• _Document passage_
Explain what you mean by “liberating.”
The contents and the lyrics of the song are talking about my sex life, essentially. Men talk about their sex lives all the time, and people don’t blink an eye. But in private, women talk about their sex lives all the time. My whole goal is that men and women are equal, and in the music world, part of making that a reality is all of us doing the same thing, in terms of what we are allowed to share. I think the biggest thing I want people to take away from the song is that empowerment aspect. Empowered to make their own decisions and sleep with who they want.
Though “Baby” goes in a different direction, the song has that same sense of inner strength that characterized so much of Church of Scars. Where do you think you get that strength from?
I think I was really lucky and privileged that my family was really supportive of me, and encouraged me to be strong. I always had a safe place to speak my mind. My goal is to pursue my dreams with authenticity, and I don’t think I would be okay with doing that if I didn’t have that family background.
How did growing up in Japan affect your sound?

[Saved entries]
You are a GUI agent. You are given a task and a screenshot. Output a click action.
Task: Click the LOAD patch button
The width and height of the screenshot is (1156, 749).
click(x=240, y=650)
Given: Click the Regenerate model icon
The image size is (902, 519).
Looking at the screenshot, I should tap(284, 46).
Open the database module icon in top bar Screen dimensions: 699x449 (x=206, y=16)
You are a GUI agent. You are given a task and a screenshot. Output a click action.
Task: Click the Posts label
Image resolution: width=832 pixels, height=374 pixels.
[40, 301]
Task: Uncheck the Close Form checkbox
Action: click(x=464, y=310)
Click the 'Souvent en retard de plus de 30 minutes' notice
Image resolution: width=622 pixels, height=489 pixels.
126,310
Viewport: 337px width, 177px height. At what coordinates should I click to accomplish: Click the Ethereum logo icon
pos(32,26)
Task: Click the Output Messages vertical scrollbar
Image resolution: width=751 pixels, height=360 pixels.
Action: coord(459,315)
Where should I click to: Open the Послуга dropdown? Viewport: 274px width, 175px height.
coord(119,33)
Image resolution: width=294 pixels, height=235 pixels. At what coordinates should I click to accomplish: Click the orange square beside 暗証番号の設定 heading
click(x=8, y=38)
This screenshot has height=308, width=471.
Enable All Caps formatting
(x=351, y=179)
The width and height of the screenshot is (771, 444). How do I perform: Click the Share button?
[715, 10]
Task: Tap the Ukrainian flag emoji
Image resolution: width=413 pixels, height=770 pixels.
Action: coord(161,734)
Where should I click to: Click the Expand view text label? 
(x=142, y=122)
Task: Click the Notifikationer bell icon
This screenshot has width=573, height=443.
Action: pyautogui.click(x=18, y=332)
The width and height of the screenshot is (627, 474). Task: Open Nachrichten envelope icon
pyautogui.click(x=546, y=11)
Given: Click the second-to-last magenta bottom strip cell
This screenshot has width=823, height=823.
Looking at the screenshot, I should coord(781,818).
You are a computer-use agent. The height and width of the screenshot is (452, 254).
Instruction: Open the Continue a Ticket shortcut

• _What you are asked to do_
Answer these questions about the interview excerpt:
(a) What does the speaker say men talk about all the time without people blinking an eye?
(b) Which earlier work is described as being characterized by a sense of inner strength?
(c) According to the speaker, what did they always have a safe place to do?
Rely only on the interview excerpt to respond.

• _Final answer_
(a) Their sex lives.
(b) Church of Scars.
(c) Speak their mind.